Spengler,
“Il tramonto dell’Occidente”, p. 54, ha una serie di grandi tedeschi “vittime
del Sud”,
“cominciando dall’imperatore Ottone III, che
fu la prima vittima del Sud, fino a Nietzsche”, che ne fu l’ultima”. Il Sud
deprecato da Spengler è quello classico, greco e romano, ai quali vuole che si
contrappongano i “secoli vivi” del Medio Evo.
Ma di Ottone III dice il nazionalista Thomas
Mann nel “Doktor Faustus”: “Quando morì dopo la cacciata dalla sua Roma
diletta, le spoglie furono portate in Germania contro il suo sentimento, era un
campione di auto-antipatia tedesca e tutta la vita aveva pudicamente sofferto
di essere tedesco”.
Luchino Visconti, grande regista e
personaggio ingombrante, per mezzo secolo, è dimenticato. Salvo che per “Il
Gattopardo”, come se non avesse fatto altro - assortito con “Rocco e i suoi
fratelli”, ma poco, il drammone si regge ora poco, troppo melodramma. Resta
come testimone del Sud, di un certo Sud cui piace fissare quello vero. Con
compiacimento dello stesso Sud: piace pensarsi aristocratici un po’ gualciti.
Gli svedesi visti in tv nella partite
con l’Italia sono stati violenti e simulatori, di proposito, sempre lì a
lamentarsi con l’arbitro. Tutti l’hanno visto in tv. Ma erano svedesi tipici, alti
e biondi, e la cosa non è stata sanzionata, nemmeno deprecata. Violenza e
simulazione sono meridionali.
Fa senso la mafia senza complessi di
Ostia. Che in una città presidiata speciale su ordine del ministro dell’Interno
compie attentati e manda “avvertimenti”. Ostia esemplifica un concetto
semplice: che la mafia non è un fatto etnico, come vuole la sociologia dei
Carabinieri, ma è insorgenza quasi naturale quando i Carabinieri non vedono o
si girano dall’altra parte.
Dove i delitti vengono puniti le mafie
non allignano. Anche se fossero “solo” delitti contro la proprietà: è questo il
campo di marte delle mafie, a Ostia e altrove.
Fa senso lo spreco di televisioni e
giornali in morte di Riina.
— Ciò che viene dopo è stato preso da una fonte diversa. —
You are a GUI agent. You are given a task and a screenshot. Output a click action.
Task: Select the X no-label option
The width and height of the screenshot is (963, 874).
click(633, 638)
Per chi ha vissuto e vive in aree di mafia. E anche
per chi ne è lontano, che lo sa killer selvaggio e organizzatore di orribili
stragi. Che c’è in quest’uomo da ricordare?
Solo un prete, il vescovo di Monreale,
sa dire la parola giusta: “Riina non diventi un mito”. Il giornalismo è il
male, violento?
Il giudice di Parma Umberto Ausiello
trova il modo d’immortalarsi anche lui, con un procedimento per omicidio
colposo sulla morte di Riina. Avvelenato? Ucciso dai chirurghi? Dice: è la
legge. Di chi?
Il vescovo di Monreale ha dovuto fare un
decreto, due decreti, per escludere i condannati per mafia dalle confraternite,
e dalla partecipazione a battesimi e cresime in qualità di padrini..
L’aria del Sud
Rapido
e giocoso, il modo d’essere del meridionale a Parigi è irritante e va castigato,
spesso con l’ostracismo. In “Féder”, uno dei tanti romanzi incompiuti di
Stendhal, il bel giovane di Marsiglia che vuole fare carriera nella captale
come pittore, è così indirizzato dall’amante-istitutrice Rosalinde, prima
ballerina all’Opéra: “Non è soltanto la commedia
malinconica che dovete rappresentare voialtri gente del Sud che pretendete
di vivere a Parigi, dovete fare la commedia sempre;
niente di meno, mio bell’amico. La vostra aria di gaiezza e la vivacità, la
rapidità con la quale rispondete scioccano il Parigino, che è per natura un
animale lento, la cui anima è immersa nella nebbia. La vostra allegria lo irrita: ha
l’aria di volerlo far passare per vecchio; che è la cosa che detesta di più.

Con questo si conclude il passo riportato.